__TASK PROMPT__:
Word for word, retype the lines from the one containing "Viewport: 898px width, 502px" to the one containing "This screenshot has height=453, width=868." below, keeping both end lines and dropping the pictures.

__RECORDS PROVIDED__:
#####

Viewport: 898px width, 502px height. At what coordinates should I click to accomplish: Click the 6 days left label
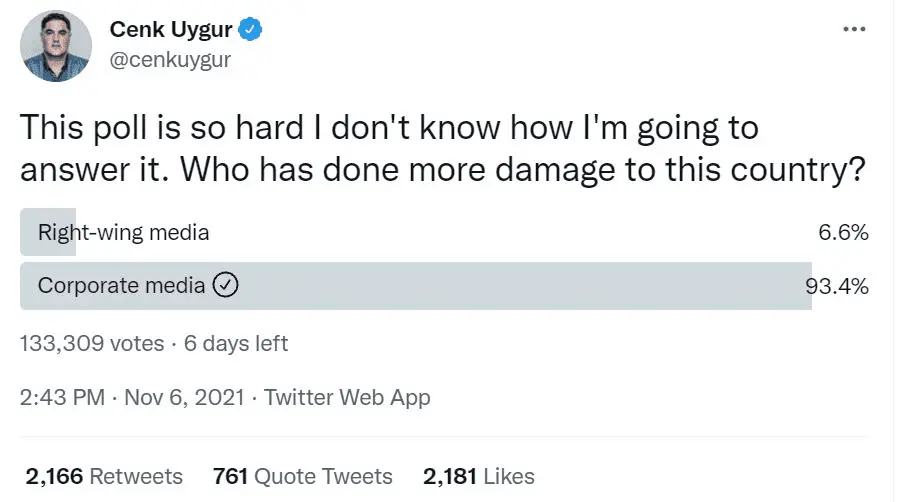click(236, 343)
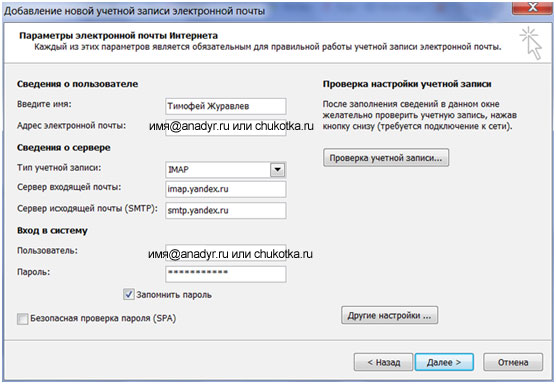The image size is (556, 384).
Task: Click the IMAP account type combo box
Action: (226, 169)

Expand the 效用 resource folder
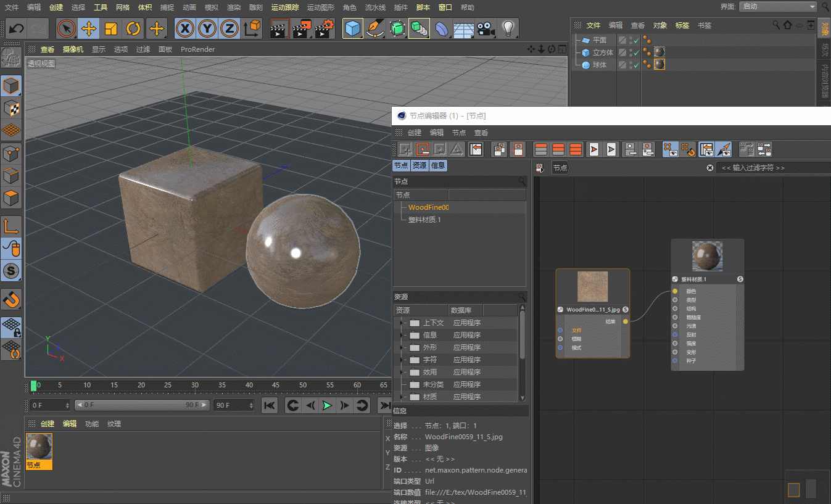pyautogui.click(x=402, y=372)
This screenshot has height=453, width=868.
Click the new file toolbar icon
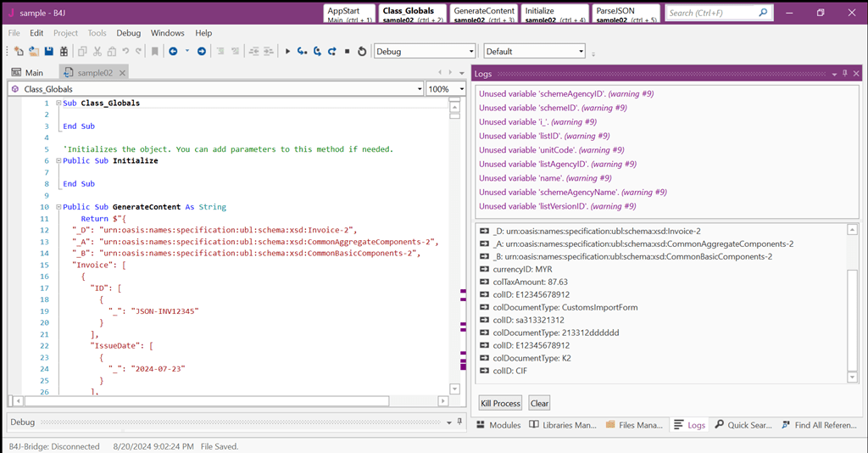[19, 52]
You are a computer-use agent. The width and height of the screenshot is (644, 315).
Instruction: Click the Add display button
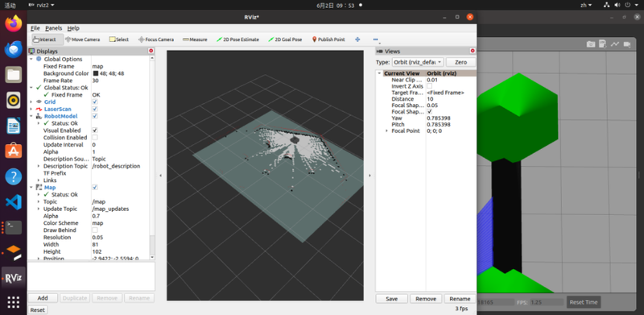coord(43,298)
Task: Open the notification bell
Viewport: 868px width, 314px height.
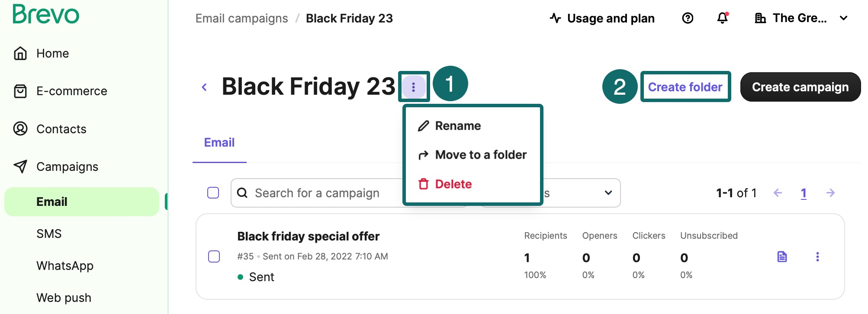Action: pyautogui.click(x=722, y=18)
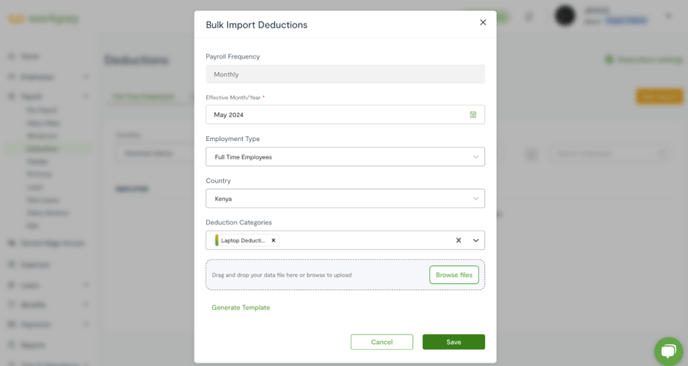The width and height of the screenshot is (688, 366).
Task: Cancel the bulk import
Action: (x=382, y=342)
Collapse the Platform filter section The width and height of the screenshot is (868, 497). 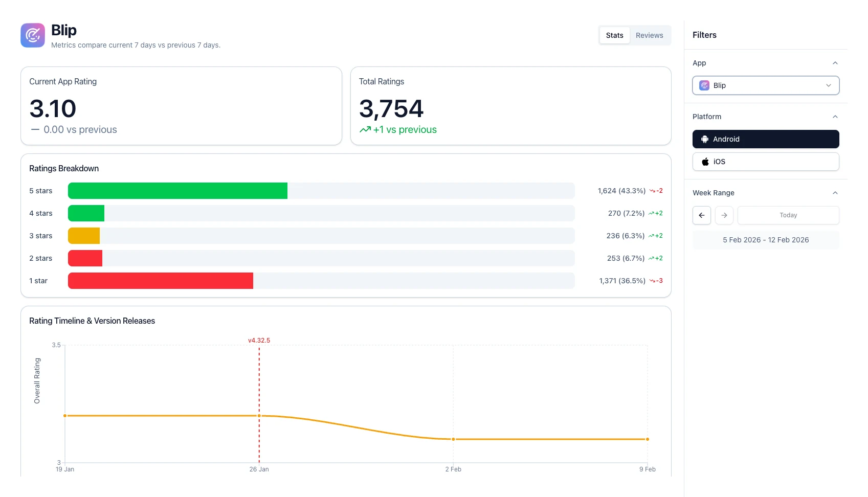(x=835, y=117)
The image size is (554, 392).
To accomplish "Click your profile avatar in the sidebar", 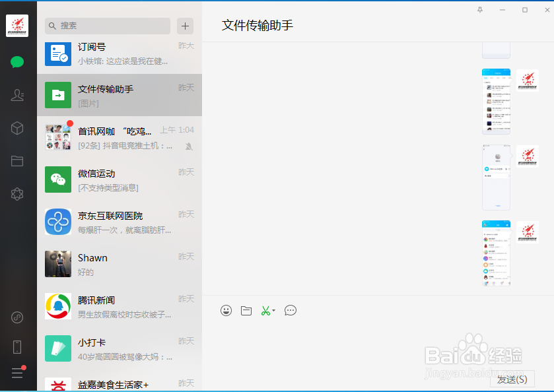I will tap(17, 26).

#####

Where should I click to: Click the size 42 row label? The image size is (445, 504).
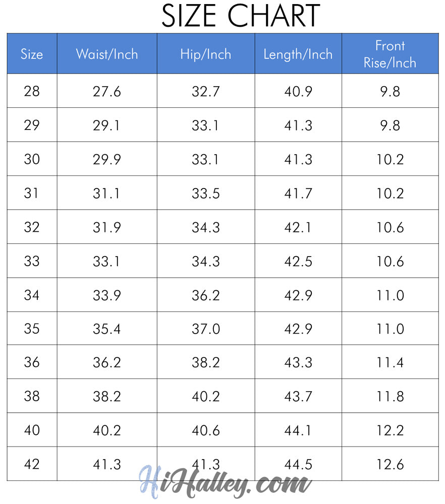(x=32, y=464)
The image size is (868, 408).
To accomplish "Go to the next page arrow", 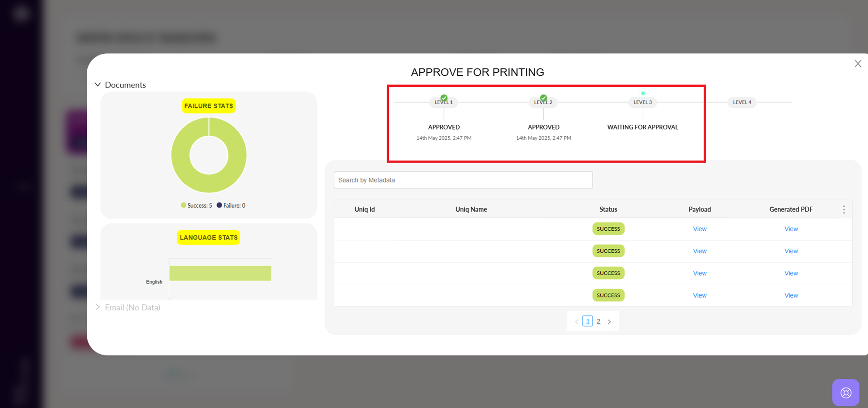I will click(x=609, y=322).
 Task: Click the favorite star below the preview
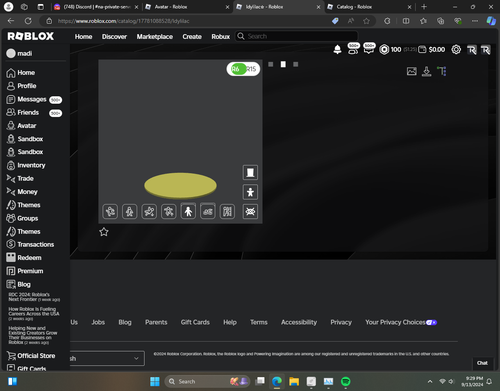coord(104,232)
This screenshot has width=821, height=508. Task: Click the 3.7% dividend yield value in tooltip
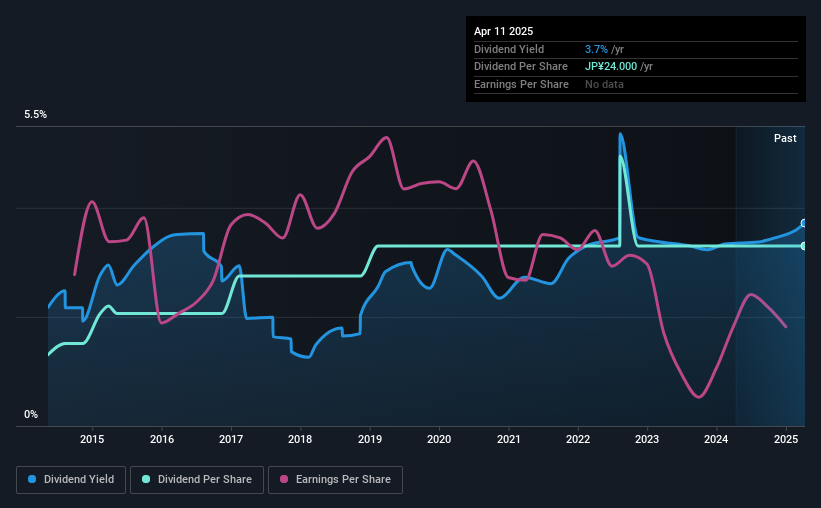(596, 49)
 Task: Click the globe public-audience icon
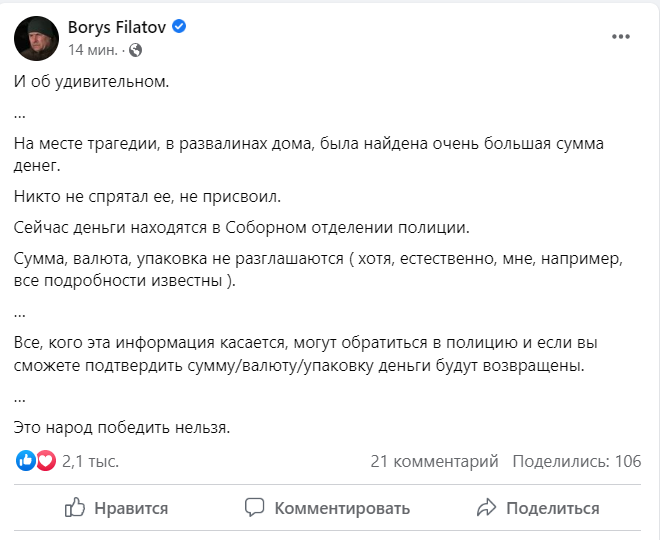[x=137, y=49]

#####

__SOLVED EXERCISE__:
Viewport: 898px width, 502px height. At what coordinates should I click to accomplish: Click the 6 days left label
click(236, 343)
The image size is (556, 384).
Task: Click the IMAP account type combo box
Action: (226, 169)

Expand the 效用 resource folder
pyautogui.click(x=402, y=372)
This screenshot has height=453, width=868.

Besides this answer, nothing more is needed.